An Electrical Technique for the Measurement of the Peak Junction Temperature of Power Transistors

A technique is described which uses straightforward electrical measurement procedures to determine the peak junction temperature of power transistors. To determine the peak temperature, standard electrical measurement techniques are altered to account for the difference between the distributions of the calibration and measurement currents in the active area of the device. For relatively uniform temperature distributions, the electrically determined peak junction temperature is only about 6% or less below the infrared measured peak temperature whereas the standard electrically measured temperature is about 10 to 25% below the infrared measured peak temperature. For severely non-uniform temperature distributions, when only about 20% of the total active area of the device is dissipating power at steady state, the electrically determined peak temperature is within 11% of the infrared measured peak temperature while the standard electrically measured temperature is more than 40% below the infrared measured peak temperature.
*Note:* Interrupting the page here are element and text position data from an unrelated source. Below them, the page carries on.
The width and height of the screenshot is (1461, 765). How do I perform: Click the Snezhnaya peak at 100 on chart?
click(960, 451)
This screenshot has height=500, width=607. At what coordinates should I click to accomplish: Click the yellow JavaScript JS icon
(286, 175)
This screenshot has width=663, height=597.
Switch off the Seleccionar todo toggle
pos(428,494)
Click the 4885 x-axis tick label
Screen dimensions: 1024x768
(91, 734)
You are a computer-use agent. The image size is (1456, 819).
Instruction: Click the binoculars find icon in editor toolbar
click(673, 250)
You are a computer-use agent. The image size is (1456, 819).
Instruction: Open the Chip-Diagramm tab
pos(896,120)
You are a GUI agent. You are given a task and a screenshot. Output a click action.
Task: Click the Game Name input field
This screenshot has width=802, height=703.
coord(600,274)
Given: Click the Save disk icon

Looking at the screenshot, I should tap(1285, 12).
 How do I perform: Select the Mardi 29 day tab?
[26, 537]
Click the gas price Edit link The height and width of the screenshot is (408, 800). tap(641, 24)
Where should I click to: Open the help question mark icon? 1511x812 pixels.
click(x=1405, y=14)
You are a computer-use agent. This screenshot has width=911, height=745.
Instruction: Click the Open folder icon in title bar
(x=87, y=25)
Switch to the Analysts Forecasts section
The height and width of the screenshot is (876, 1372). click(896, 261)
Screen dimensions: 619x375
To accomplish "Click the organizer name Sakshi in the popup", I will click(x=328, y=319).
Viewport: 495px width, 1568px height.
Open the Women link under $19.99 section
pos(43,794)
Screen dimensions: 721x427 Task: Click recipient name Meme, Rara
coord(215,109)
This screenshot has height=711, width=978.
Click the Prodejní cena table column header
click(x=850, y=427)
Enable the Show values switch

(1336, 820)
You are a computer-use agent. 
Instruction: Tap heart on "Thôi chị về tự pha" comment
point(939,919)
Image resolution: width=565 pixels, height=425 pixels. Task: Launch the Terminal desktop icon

Device operating conditions for which the junction temperature as determined by standard electrical methods, infrared techniques, and the electrical peak temperature technique equals the manufacturer's specified maximum safe operating temperature are compared with one another and with the manufacturer's specified safe operating limits. It is suggested that the electrical peak temperature technique can be used to generate more realistic safe operating area limits and to determine the validity of specified safe operating limits of power transistors.